Yes, we've always had partisan papers. But the difference today is that instead of declaring their partisanship openly, papers -- and media in general -- operate under the rubric of being "objective." That's the Big Lie. As a consumer of news I like to hear both sides of issues in a forthright way, not cloaked in phony neutrality.
I'd add that with the advent of electronic media a new personal element has been added to news reporting. When reassuring personalities like Cronkite with his soothing avuncular manner enter people's living rooms, viewers can be easily swayed -- especially when only one side of issues is highlighted in positive terms.
That was Lippmann's innovation. The "new thing under the sun".
IMHO, the rubric of being "objective - the Big Lie - is explained by Adam Smith:" People of the same trade seldom meet together, even for merriment and diversion, but the conversation ends in a conspiracy against the public, or in some contrivance to raise prices."People of the same trade of journalism meet together, virtually, via the wire services. They have been doing so on a continuous basis since before the Civil War.The claim of journalistic objectivity is logically impossible, and cynical. The claim that journalists are objective is a claim that journalist dont even have to try to be objective. False - What is true is that journalists go along and get along with each other - and call that objectivity. And others go along and get along with the journalism cartel just like journalists do, but they are not called objective. They are called liberal, of progressive or centrist or moderate.
Since liberals go along perfectly with the journalism cartel, liberals never get libeled - whereas conservatives routinely do. Thus the Warren Courts 1964 New York Times Co. v. Sullivan decision - which made it impractical for politicians to sue for libel - affects Democrats and Republicans alike, in precisely the same sense that a law against sleeping under bridges affects the rich and the homeless alike.
Since Sullivan practically eliminates libel suits by politicians, it gives journalists delusions of grandeur of being the Fourth Estate - of having rights not applicable to the people at large. That is no wise a constitutional conceit; the only difference between a journalist and any other person its that others do not have presses yet. But they are fully entitled to buy one within their means whenever they wanna.
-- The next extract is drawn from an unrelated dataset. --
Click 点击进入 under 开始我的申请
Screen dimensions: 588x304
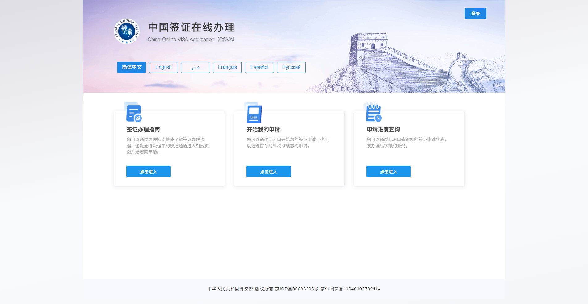pos(268,171)
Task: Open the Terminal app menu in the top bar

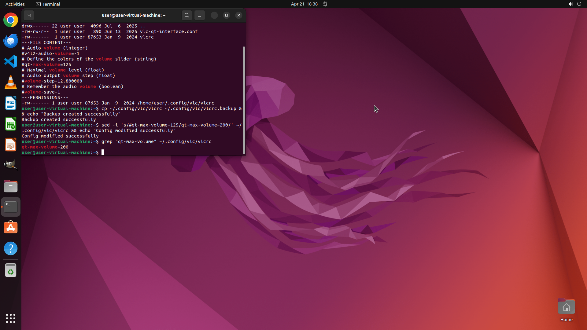Action: tap(48, 4)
In Sullivan, SCOTUS claimed that
". . . libel can claim no talismanic immunity from constitutional limitations. It must be measured by standards that satisfy the First Amendment. . . which sounds great until Antonin Scalia sinks his teeth into it. In reality, the Bill of Rights was subtly crafted not to change the right to sue for libel, or any other right. The purpose of the Bill of Rights was precisely to assure that the rights of the people, as then understood, would not be changed. And thus it was understood, until the Warren court subverted it in Sullivan.It is the fact that Republicans cannot prove objective facts in court via a libel suit which is the engine of political correctness. That is, it establishes that liberals have a right not only to their own opinions but to their own facts. Sullivan must be challenged and overturned.